**Material shown**
- - -

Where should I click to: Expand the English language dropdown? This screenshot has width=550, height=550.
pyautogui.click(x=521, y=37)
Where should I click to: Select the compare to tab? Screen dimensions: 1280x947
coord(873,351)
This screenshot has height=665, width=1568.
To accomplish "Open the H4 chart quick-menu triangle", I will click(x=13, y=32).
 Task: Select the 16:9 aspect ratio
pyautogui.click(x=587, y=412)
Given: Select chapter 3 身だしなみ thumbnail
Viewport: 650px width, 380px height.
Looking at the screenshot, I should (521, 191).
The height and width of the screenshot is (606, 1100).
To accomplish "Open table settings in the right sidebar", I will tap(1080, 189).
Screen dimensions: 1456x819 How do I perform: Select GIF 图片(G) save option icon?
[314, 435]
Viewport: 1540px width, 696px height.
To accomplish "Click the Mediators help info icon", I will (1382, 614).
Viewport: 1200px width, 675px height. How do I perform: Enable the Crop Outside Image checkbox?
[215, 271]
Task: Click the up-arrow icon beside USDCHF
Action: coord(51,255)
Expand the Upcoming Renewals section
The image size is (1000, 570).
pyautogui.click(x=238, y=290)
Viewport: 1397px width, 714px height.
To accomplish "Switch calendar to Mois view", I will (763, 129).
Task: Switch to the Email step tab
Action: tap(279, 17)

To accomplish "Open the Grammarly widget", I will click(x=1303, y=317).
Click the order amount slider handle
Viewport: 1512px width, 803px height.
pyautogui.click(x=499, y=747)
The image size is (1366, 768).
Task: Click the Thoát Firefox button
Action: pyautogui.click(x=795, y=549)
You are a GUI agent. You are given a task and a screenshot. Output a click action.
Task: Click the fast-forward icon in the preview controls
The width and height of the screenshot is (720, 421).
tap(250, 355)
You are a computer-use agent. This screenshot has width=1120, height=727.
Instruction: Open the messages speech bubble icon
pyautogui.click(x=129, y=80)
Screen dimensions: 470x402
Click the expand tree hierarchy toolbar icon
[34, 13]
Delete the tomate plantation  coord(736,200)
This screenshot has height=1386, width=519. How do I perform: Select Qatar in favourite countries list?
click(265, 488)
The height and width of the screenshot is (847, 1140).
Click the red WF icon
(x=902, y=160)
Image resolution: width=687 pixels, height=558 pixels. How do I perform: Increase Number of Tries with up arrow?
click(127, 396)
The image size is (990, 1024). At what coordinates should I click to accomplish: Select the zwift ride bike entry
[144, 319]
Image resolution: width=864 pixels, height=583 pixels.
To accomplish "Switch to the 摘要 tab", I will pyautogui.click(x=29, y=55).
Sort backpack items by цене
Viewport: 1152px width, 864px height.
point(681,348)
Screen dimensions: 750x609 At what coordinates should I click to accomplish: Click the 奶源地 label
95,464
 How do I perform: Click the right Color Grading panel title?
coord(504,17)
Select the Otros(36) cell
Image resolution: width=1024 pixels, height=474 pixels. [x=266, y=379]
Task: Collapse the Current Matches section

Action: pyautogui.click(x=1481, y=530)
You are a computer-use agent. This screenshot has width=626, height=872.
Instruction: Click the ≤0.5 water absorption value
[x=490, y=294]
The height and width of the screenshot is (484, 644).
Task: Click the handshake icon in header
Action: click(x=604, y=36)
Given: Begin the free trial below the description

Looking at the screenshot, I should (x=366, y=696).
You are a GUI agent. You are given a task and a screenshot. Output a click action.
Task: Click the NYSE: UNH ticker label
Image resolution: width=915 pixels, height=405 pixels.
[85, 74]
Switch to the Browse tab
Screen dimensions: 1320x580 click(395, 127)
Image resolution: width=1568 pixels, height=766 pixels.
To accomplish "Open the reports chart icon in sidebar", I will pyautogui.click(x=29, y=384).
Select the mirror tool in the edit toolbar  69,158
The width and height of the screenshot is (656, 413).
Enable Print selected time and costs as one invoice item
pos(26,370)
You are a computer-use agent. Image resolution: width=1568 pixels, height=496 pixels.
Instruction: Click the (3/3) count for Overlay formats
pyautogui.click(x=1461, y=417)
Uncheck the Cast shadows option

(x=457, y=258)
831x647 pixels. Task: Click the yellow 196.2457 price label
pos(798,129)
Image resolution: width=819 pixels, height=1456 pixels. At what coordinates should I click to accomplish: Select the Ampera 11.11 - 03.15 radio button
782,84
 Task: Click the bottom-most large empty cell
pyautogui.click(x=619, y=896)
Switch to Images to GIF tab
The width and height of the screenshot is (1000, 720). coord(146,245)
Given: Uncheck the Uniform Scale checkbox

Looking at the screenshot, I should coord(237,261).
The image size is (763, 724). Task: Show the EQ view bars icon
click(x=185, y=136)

- - -

**Task to carry out**
Rewrite all of the records above, substituting "Receive shadows" for "Cast shadows" and keeping every other character the same.

**Full output**
Where should I click to: Expand the English language dropdown? This screenshot has width=550, height=550.
pyautogui.click(x=521, y=37)
Where should I click to: Select the compare to tab? Screen dimensions: 1280x947
coord(873,351)
This screenshot has height=665, width=1568.
To accomplish "Open the H4 chart quick-menu triangle", I will click(x=13, y=32).
 Task: Select the 16:9 aspect ratio
pyautogui.click(x=587, y=412)
Given: Select chapter 3 身だしなみ thumbnail
Viewport: 650px width, 380px height.
Looking at the screenshot, I should (521, 191).
The height and width of the screenshot is (606, 1100).
To accomplish "Open table settings in the right sidebar", I will tap(1080, 189).
Screen dimensions: 1456x819 How do I perform: Select GIF 图片(G) save option icon?
[314, 435]
Viewport: 1540px width, 696px height.
To accomplish "Click the Mediators help info icon", I will (1382, 614).
Viewport: 1200px width, 675px height. How do I perform: Enable the Crop Outside Image checkbox?
[215, 271]
Task: Click the up-arrow icon beside USDCHF
Action: coord(51,255)
Expand the Upcoming Renewals section
The image size is (1000, 570).
pyautogui.click(x=238, y=290)
Viewport: 1397px width, 714px height.
To accomplish "Switch calendar to Mois view", I will (763, 129).
Task: Switch to the Email step tab
Action: tap(279, 17)

To accomplish "Open the Grammarly widget", I will click(x=1303, y=317).
Click the order amount slider handle
Viewport: 1512px width, 803px height.
pyautogui.click(x=499, y=747)
The image size is (1366, 768).
Task: Click the Thoát Firefox button
Action: pyautogui.click(x=795, y=549)
You are a GUI agent. You are given a task and a screenshot. Output a click action.
Task: Click the fast-forward icon in the preview controls
The width and height of the screenshot is (720, 421).
tap(250, 355)
You are a computer-use agent. This screenshot has width=1120, height=727.
Instruction: Open the messages speech bubble icon
pyautogui.click(x=129, y=80)
Screen dimensions: 470x402
Click the expand tree hierarchy toolbar icon
[34, 13]
Delete the tomate plantation  coord(736,200)
This screenshot has height=1386, width=519. How do I perform: Select Qatar in favourite countries list?
click(265, 488)
The height and width of the screenshot is (847, 1140).
Click the red WF icon
(x=902, y=160)
Image resolution: width=687 pixels, height=558 pixels. How do I perform: Increase Number of Tries with up arrow?
click(127, 396)
The image size is (990, 1024). At what coordinates should I click to accomplish: Select the zwift ride bike entry
[144, 319]
Image resolution: width=864 pixels, height=583 pixels.
To accomplish "Switch to the 摘要 tab", I will pyautogui.click(x=29, y=55).
Sort backpack items by цене
Viewport: 1152px width, 864px height.
point(681,348)
Screen dimensions: 750x609 At what coordinates should I click to accomplish: Click the 奶源地 label
95,464
 How do I perform: Click the right Color Grading panel title?
coord(504,17)
Select the Otros(36) cell
Image resolution: width=1024 pixels, height=474 pixels. [x=266, y=379]
Task: Collapse the Current Matches section

Action: pyautogui.click(x=1481, y=530)
You are a computer-use agent. This screenshot has width=626, height=872.
Instruction: Click the ≤0.5 water absorption value
[x=490, y=294]
The height and width of the screenshot is (484, 644).
Task: Click the handshake icon in header
Action: click(x=604, y=36)
Given: Begin the free trial below the description

Looking at the screenshot, I should (x=366, y=696).
You are a GUI agent. You are given a task and a screenshot. Output a click action.
Task: Click the NYSE: UNH ticker label
Image resolution: width=915 pixels, height=405 pixels.
[85, 74]
Switch to the Browse tab
Screen dimensions: 1320x580 click(395, 127)
Image resolution: width=1568 pixels, height=766 pixels.
To accomplish "Open the reports chart icon in sidebar", I will pyautogui.click(x=29, y=384).
Select the mirror tool in the edit toolbar  69,158
The width and height of the screenshot is (656, 413).
Enable Print selected time and costs as one invoice item
pos(26,370)
You are a computer-use agent. Image resolution: width=1568 pixels, height=496 pixels.
Instruction: Click the (3/3) count for Overlay formats
pyautogui.click(x=1461, y=417)
Uncheck the Receive shadows option

(x=457, y=258)
831x647 pixels. Task: Click the yellow 196.2457 price label
pos(798,129)
Image resolution: width=819 pixels, height=1456 pixels. At what coordinates should I click to accomplish: Select the Ampera 11.11 - 03.15 radio button
782,84
 Task: Click the bottom-most large empty cell
pyautogui.click(x=619, y=896)
Switch to Images to GIF tab
The width and height of the screenshot is (1000, 720). coord(146,245)
Given: Uncheck the Uniform Scale checkbox

Looking at the screenshot, I should coord(237,261).
The image size is (763, 724). Task: Show the EQ view bars icon
click(x=185, y=136)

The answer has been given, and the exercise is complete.